**EXTRACT**:
*-*-*

Review: For you out there with nothing to do with your day, this book might be one one to pass time. But, if your a college student this book is a total waste of time. I was forced to read it for history class and it like shooting myself in the foot every page. Almost nothing happens for the first 100 pages except we find out that he has three wives and he beats his kids. GREAT, That took 100 pages to say!!

Rating: 3 stars
Summary: not so great
Review: when I read this book, I never really got into it. The characters were sort of boring, and the parts that the author seemed to want to make dramatic were predictable.

Rating: 1 stars
Summary: Juvenile and lacking substance
Review: I was forced to read this for a college intro to lit class and it was terrible. Not only is it written in a Juvenile manner, but the characters are annoying to read about. This story could have been told in about 20 pages, but streches out into a full book that finally makes a point in the very last pages. Achebe's work needs some fine tuning.

Rating: 5 stars
Summary: Incredible
Review: This novel was wonderful. I could not put it down! The characters grabbed my attention from beginnign to end, and when i was done, I could not stop thinking about whether the change was good or bad. I am not Christian, so my tendency was to side with Okonkwo, but his son needed the escape and explanation that Christianity provided. The novel is very well written, and very satisfying.

Rating: 3 stars
Summary: Interesting, but not fun to read.

*-*-*

**DATASET RECORDS**:
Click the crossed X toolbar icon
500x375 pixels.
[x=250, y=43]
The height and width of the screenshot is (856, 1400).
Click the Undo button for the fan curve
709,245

*-*-*

**PARTS OF THE EXERCISE**:
1. How would you put this sentence from the book reviews into Spanish: "The characters were sort of boring, and the parts that the author seemed to want to make dramatic were predictable."
2. Could you carry the book reviews on past their last line?
The listing plays no part in any of this.

**TASK-BY-TASK RESULTS**:
1. Los personajes eran algo aburridos, y las partes que el autor parecía querer hacer dramáticas eran predecibles.

2.
Review: I just read this book for school ( I am a freshman in High School) and although I found it an interesting insight to life in an African tribe, I would not have read it for pleasure. I think this would be a great book for a book club or a disscusion group since there are so many questions to be pondered. It is also easy to find details to support claims. But if you are looking for a weekend pleasure read, you may want to choose another novel.

Rating: 2 stars
Summary: small minded
Review: Chinua Achebe takes an enjoyable narative style aims it at an alternative perspective of european expansionism and colonization and succeeds only in proving his own small mindedness. Achebe crafts a precise and very detailed narative setting forth an argument against colonialism that fails to consider anything that might lessen its drama. The perspective becomes self centered and biased and its realism dies. The book seems shaped around a view point so narrow and tunnelled that even the very real and human aspects of the tale are distorted and lessened. If his were the only argument against colonialism Achebe would have gauranteed its continuation - thank goodness it isn't!!

Rating: 5 stars
Summary: short and sweet
Review: This book is a timeless classic. Very short, it only takes a few hours to read but the author still managed to paint a vivid portrait of not only the Ibo people but also of the politics of colonialism. When read from a more modern perspective, the phrase "global village" has alot of meaning. The most fascinating thing about this bit of literature is that is gives a completely unbiased view from the perspective of the Africans. (Sounds like an oxymoron eh?) After all, you really can't know a culture until you really UNDERSTAND it.

Rating: 5 stars
Summary: A PIECE TO HE, WHO BELIEVES IN TELLING THE STORY AS IT IS.
Review: AS A NIGERIAN AND AN IBO FROM OGIDI, I THINK THINGS FALL APART IS AN UNBIASED PROSE WITH A PURE RAY OF DESCRIPTIVE, DRAMATIC AND DETAILED TRUTH. IT UNVEILS DISGUSTING TRUTHS OF HOW ROLE MODELS OF VILLAGES, TRIBES, COUNTRIES OR EVEN NATIONS THAT ARE HELD IN SUCH HIGH ESTEEMS CAN TRIP OVER A TINY STONE AND FALL. IT PAINTS A PICTURE OF CONTAMINATION OF THE MOTHER, AFRICA WITH SWEET BITTERNESS- CHRISTIANITY. STILL, THE AUTHOR DOES NOT JUDGE OR CONDEMN ANYONE BUT USES A LITERARY POWER THAT HAS THE CAPACITY TO CONVICT AND LIBERATE THE READER!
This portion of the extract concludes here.